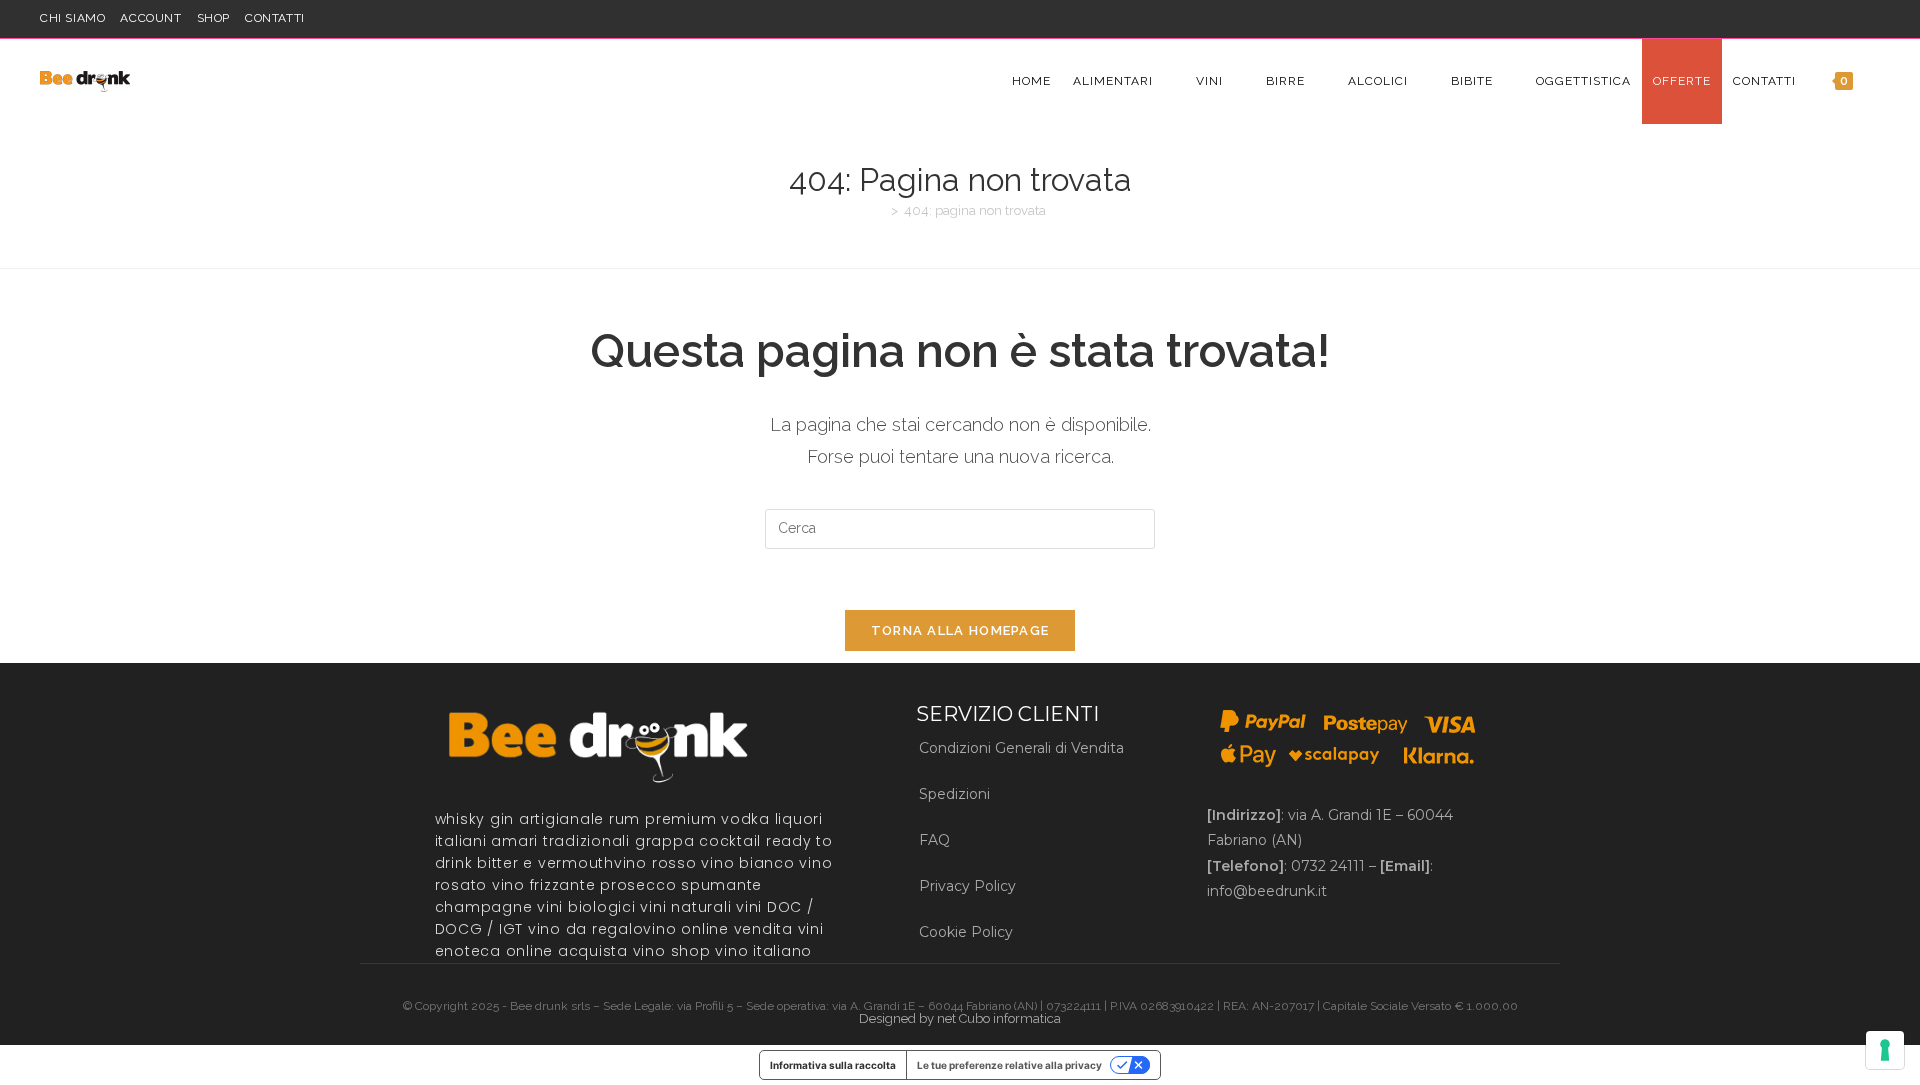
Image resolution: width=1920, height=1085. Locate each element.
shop (213, 18)
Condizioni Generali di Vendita (1021, 748)
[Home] (880, 210)
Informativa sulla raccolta (833, 1065)
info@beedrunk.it (1267, 891)
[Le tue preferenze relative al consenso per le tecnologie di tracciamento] (1885, 1050)
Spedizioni (954, 794)
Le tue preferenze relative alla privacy (1009, 1065)
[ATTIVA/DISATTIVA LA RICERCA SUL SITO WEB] (1879, 81)
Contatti (275, 18)
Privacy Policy (967, 886)
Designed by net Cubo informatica (960, 1018)
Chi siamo (72, 18)
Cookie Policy (966, 932)
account (150, 18)
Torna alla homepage (960, 630)
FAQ (934, 840)
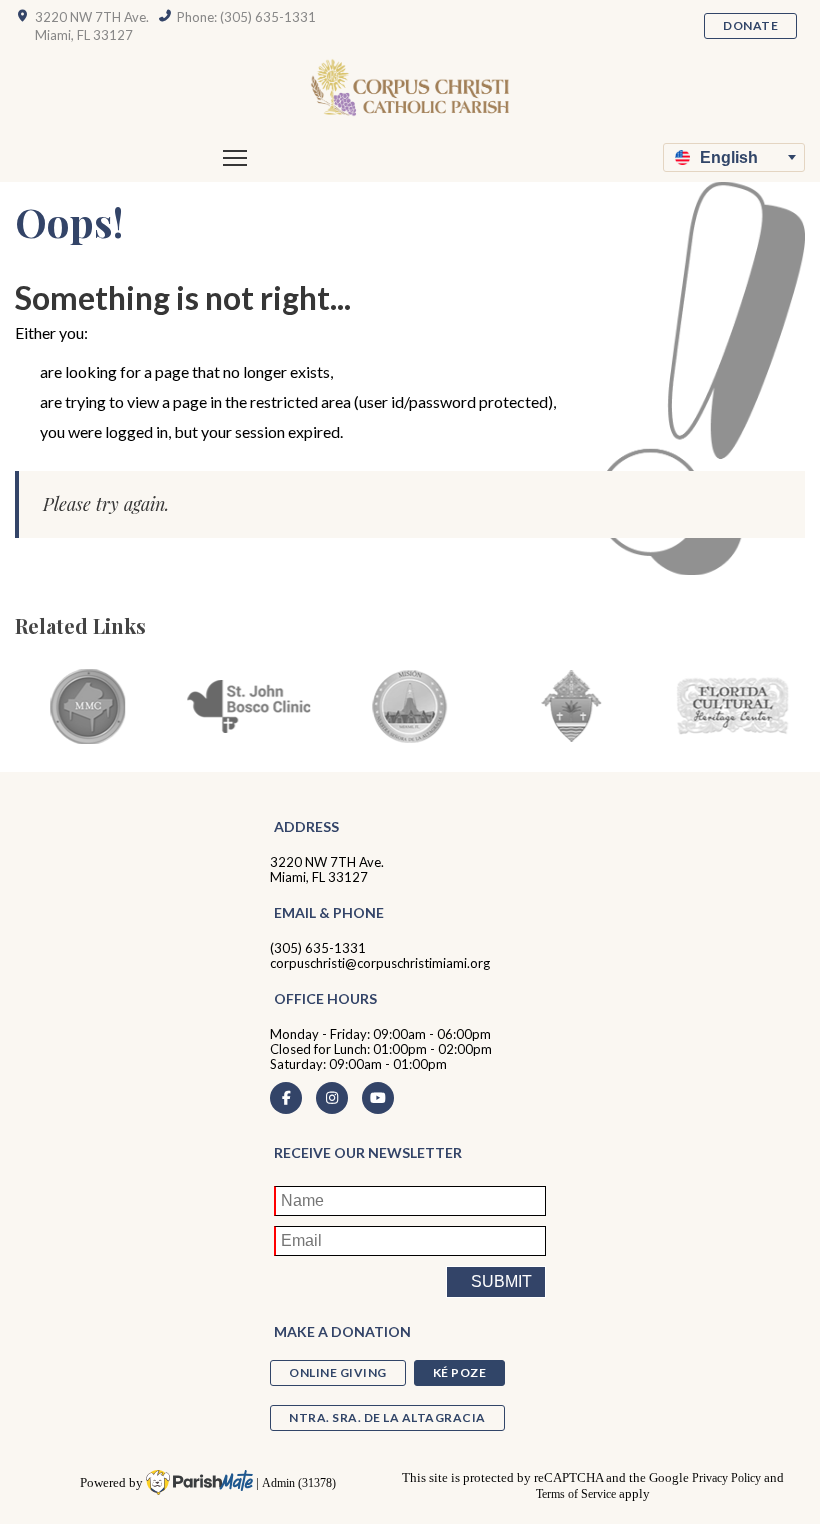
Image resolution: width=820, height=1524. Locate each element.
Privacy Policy (726, 1478)
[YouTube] (378, 1098)
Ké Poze (460, 1372)
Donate (750, 25)
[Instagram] (332, 1098)
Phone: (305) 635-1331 (246, 17)
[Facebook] (286, 1098)
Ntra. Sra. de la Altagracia (387, 1417)
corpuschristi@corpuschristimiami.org (380, 963)
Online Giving (338, 1372)
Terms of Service (576, 1494)
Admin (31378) (299, 1483)
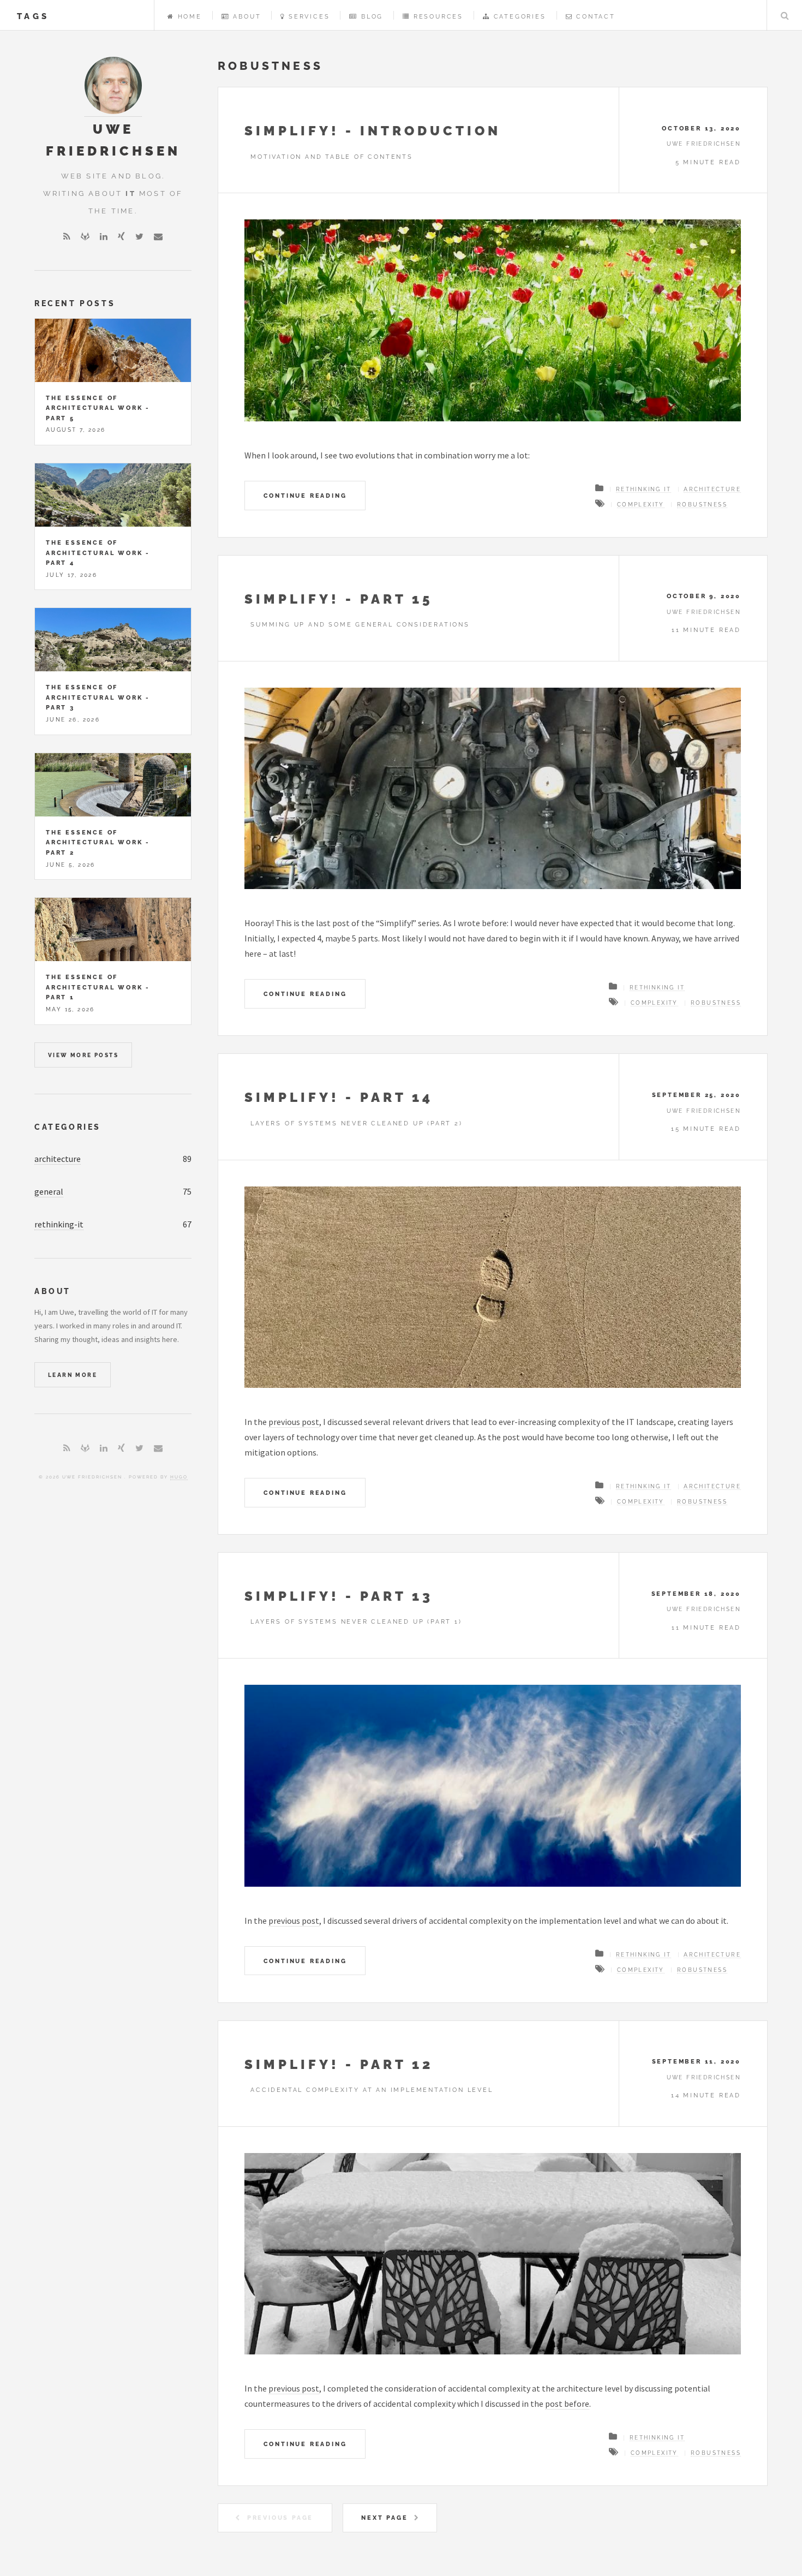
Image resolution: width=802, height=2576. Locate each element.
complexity (641, 505)
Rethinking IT (643, 489)
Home (190, 16)
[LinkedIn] (103, 236)
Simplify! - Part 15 (338, 599)
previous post (293, 1421)
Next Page (384, 2517)
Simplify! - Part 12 (338, 2064)
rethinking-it (58, 1224)
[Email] (158, 236)
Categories (520, 16)
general (48, 1191)
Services (309, 16)
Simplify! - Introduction (372, 131)
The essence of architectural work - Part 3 (98, 697)
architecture (57, 1158)
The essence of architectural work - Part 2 (98, 842)
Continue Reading (305, 495)
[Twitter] (139, 236)
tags (33, 16)
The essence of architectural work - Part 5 (98, 408)
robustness (702, 505)
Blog (372, 16)
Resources (438, 16)
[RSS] (66, 236)
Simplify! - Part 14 (338, 1097)
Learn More (72, 1375)
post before (567, 2403)
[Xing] (121, 236)
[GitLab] (85, 236)
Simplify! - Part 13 (338, 1596)
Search (784, 15)
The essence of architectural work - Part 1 (98, 987)
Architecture (712, 489)
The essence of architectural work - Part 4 (98, 553)
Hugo (179, 1477)
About (247, 16)
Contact (595, 16)
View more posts (83, 1055)
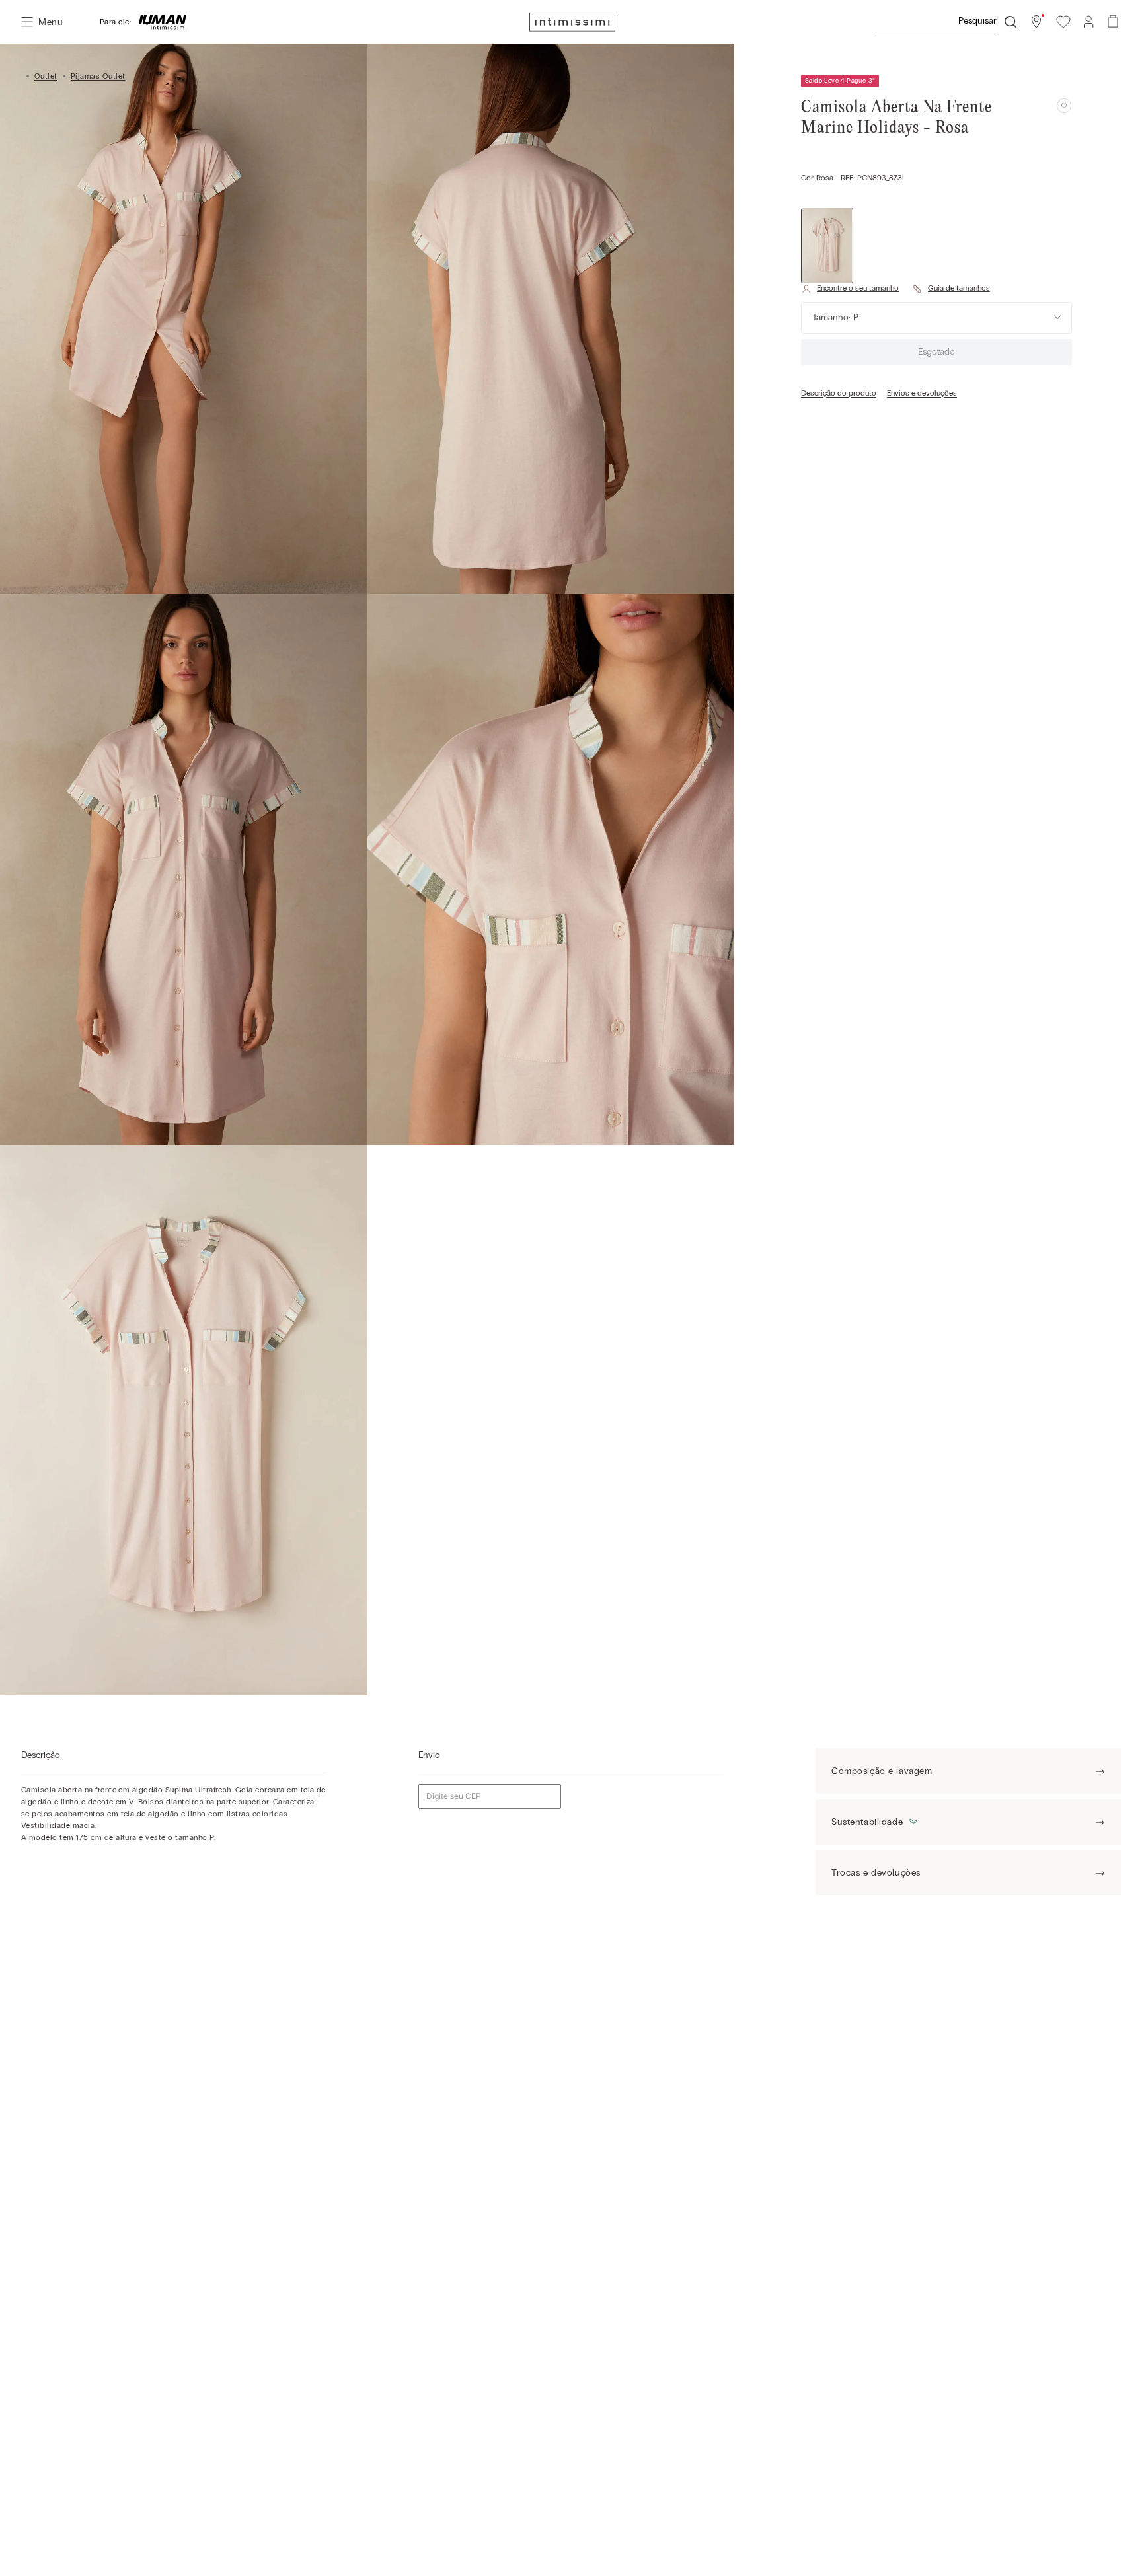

··········

Check each line of the data above for the string "height", and copy the ones that have it.

Image resolution: width=1920, height=1085. Locate each element.
Image resolution: width=820, height=1524. Locate each element.
Image resolution: width=802, height=2576. Locate each element.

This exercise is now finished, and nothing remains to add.